I just picked this motor up from american science and surplus. I cant figure out how to wire it. From searching it appears to be a ford freestyle rear wiper motor. Anyone have an idea?


----------



## discozombie (Jun 21, 2012)

here is a better picture of the plug


----------



## corey872 (Jan 10, 2010)

I can't help with exact info. Though it looks like the speed/interval/timer/return to 'stowed' position circuitry is built into the green circuit on the motor, and likely run by sending different signals through that 8 pin connector. You may or may not want all that. If you just want to make the motor turn, you might give a shot at putting voltage directly to those two silver contacts/traces coming from the motor.


----------



## discozombie (Jun 21, 2012)

well got it to work, I did try connecting power to the 2 pins just above the motor housing, no luck. I tried pretty much every combination of pins with no luck. Ended up removing the circuit board and connecting directly to the 2 pins above the motor housing and now it works. From research I did, its the rear wiper motor and light assembly for a Ford Freestar. The circuit board also controls the wash fluid pump and some how they are interconnected/dependant on the board.


----------



## Warrant2000 (Oct 8, 2008)

One piece of advice someone gave me when wiring a wiper motor, be careful that your "new" wiring does not bypass a grounding feature and energize the casing by accident. A simple ohm/volt meter chck should verify it's safe.

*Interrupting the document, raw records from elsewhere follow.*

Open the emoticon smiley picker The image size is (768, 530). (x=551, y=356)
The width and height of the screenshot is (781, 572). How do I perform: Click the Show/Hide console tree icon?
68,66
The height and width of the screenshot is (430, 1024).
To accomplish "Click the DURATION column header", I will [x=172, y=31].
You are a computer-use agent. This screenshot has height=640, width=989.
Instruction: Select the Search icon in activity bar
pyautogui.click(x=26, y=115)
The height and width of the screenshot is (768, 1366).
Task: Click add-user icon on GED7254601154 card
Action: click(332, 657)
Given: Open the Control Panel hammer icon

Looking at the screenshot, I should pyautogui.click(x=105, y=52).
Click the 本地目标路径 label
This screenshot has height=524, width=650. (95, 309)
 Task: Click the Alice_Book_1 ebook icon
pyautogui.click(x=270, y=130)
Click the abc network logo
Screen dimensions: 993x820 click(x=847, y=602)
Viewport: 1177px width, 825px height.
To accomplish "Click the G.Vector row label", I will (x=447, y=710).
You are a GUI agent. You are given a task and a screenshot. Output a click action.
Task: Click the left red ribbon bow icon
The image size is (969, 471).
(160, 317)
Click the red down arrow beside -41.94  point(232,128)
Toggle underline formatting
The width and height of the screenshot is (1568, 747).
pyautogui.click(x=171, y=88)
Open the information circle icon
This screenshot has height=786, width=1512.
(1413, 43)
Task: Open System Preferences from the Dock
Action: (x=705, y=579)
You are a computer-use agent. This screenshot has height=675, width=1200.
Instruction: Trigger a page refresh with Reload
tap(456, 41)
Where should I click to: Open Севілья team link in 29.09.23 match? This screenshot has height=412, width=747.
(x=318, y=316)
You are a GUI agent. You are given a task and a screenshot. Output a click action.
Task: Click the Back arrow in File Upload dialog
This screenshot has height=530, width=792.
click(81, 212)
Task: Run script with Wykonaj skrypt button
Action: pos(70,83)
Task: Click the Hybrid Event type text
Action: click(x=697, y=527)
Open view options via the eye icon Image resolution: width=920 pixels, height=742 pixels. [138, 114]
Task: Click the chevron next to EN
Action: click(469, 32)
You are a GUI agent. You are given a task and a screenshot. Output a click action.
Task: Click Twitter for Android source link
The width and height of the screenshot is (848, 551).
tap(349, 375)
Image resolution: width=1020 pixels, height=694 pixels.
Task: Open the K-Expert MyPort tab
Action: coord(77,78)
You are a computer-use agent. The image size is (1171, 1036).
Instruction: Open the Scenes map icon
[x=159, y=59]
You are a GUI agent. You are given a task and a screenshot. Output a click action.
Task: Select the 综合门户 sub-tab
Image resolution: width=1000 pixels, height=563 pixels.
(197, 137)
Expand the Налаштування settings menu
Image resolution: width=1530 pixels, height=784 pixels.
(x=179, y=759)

Congradulations on getting it to work!


----------



## discozombie (Jun 21, 2012)

Warrant2000 said:


> One piece of advice someone gave me when wiring a wiper motor, be careful that your "new" wiring does not bypass a grounding feature and energize the casing by accident. A simple ohm/volt meter chck should verify it's safe.
> 
> Congradulations on getting it to work!


Thanks for the advice, I will check that out tonight.


----------